08/2004 – David Ensor

David Ensor

PGF Honors David Ensor, CNN national security correspondent.

Mr. Ensor recently completed a feature documentary on the CNN Presents program regarding the Warsaw Uprising. This special, a historical account of the Polish Home Army’s uprising against Nazi Germany and Soviet hegemony in August 1944, provided an expose on the little known Warsaw Uprising of August, 1944 where over 200,000 Poles were killed by Nazi Germany. This report gave CNN viewers a new dimension regarding what the people of Poland endured during the German occupation. The story Warsaw Rising: The Forgotten Soldiers of WWII was broadcast on Sunday, June 6, 2004. This August marks the Sixtieth Anniversary of the Warsaw Uprising. We salute Mr. Ensor for his work, his commitment to journalism, and his dedication to the unknown, unheard of aspects of history that might otherwise be overlooked, but which bear of events occurring in the world today.

About David Ensor:

David Ensor is CNN’s national security correspondent. Based in Washington, D.C., he reports on the U.S. intelligence community and on national security issues such as international terrorism, the proliferation of weapons of mass destruction and the national missile defense debate.

In 1982, then working for ABC News, Mr. Ensor was sent to Poland to cover martial law which had been imposed by Communist leader Gen. Wojciech Jaruzelski in an attempt to crush the Solidarity movement. Solidarity eventually went on to topple the Communist government in Poland, leading to the collapse of the entire Soviet block and the dissolution of the Soviet Union itself. Ensor’s wife is Polish. His marriage ceremony was performed by Fr. Jerzy Popieluszko, a chaplain of the opposition movement who was subsequently murdered by the Communist secret police.

Mr. Ensor has played a pivotal reporting role during the 2002 buildup of tensions between the United States and Iraq then during the 2003 war with Iraq. In 2001, Mr. Ensor broke the story on the specific language of the Sept. 11 warnings and how those warnings were intercepted Sept. 10 by the US National Security Agency (NSA) but not translated until after the attacks. He also was the first to report that the CIA had notified the FBI in January 2000 that two men who later were among the Sept. 11 hijackers, Nawaf Al-Hazmi and Khalid Al-Midhar, attended a terrorists meeting in Malaysia that month.

Earlier, Mr. Ensor had broken the story of the family connection between a suspect in the October 2000 bombing of the USS Cole and one of the suicide bombers in the U.S. Embassy bombing in Nairobi, Kenya. Osama bin Laden and other Al Qaeda members were indicted for the latter. Mr. Ensor was also the first to report on the “deafness” threat posed by new technologies to the NSA’s signals intelligence-gathering capabilities, as well as the NSA’s “drowning in data” problem. He has also profiled a spy interrogator, a Chechen warlord and a U.S. double agent.

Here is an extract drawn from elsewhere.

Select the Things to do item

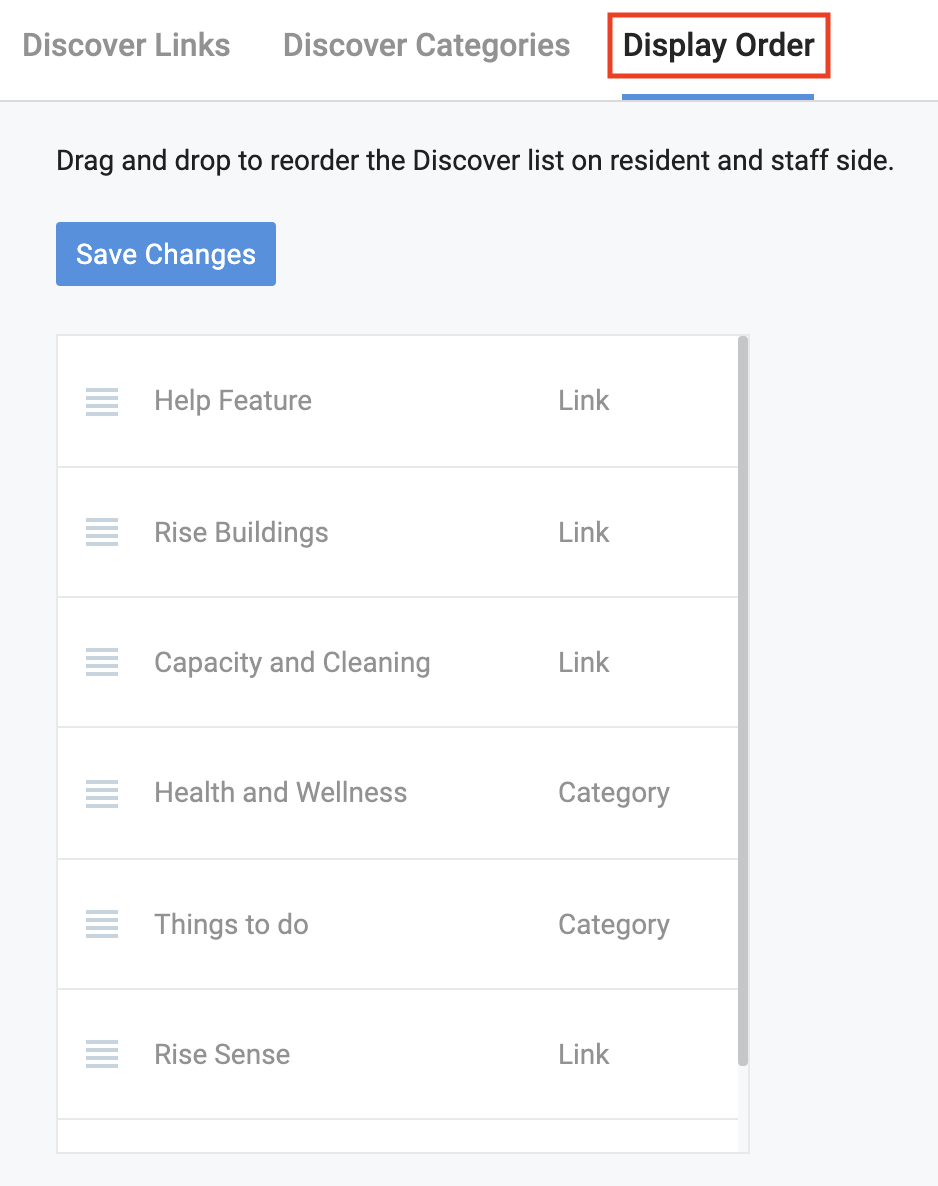pos(231,924)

Before joining CNN in August 1999, Ensor served as a diplomatic correspondent for ABC News based at the U.S. State Department where he covered Middle East diplomacy, U.S. troops in Bosnia and other major international stories. From 1992-1995, Ensor reported from Moscow for ABC, covering two coup attempts, the collapse of Communism and the war in Chechnya. He was based in Rome in the late 1980s and reported on terrorism and the travels of Pope John Paul II.

Mr. Ensor has also reported from El Salvador, the Soviet Union and Argentina during the Falklands War.

Mr. Ensor joined ABC news as White House correspondent in 1980, reporting on the presidency of Jimmy Carter. From 1975-1980, he was a reporter in Washington, D.C., for National Public Radio. He is a member of the Council on Foreign Relations.

He was among the recipients of the 2002 National Headliner Award presented to CNN for investigative reporting on the Sept. 11 attacks and their aftermath.

Mr. Ensor earned a bachelor’s degree with honors in European history from the University of California, Berkeley.

CNN, a division of Turner Broadcasting System, Inc., a Time Warner Company, is one of the world’s most respected and trusted sources for news and information. Its reach extends to 15 cable and satellite television networks; two private place-based networks; two radio networks; wireless devices around the world; eight Web sites, including CNN.com, the first major news and information Web site; and CNN Newsource, the world’s most extensively syndicated news service.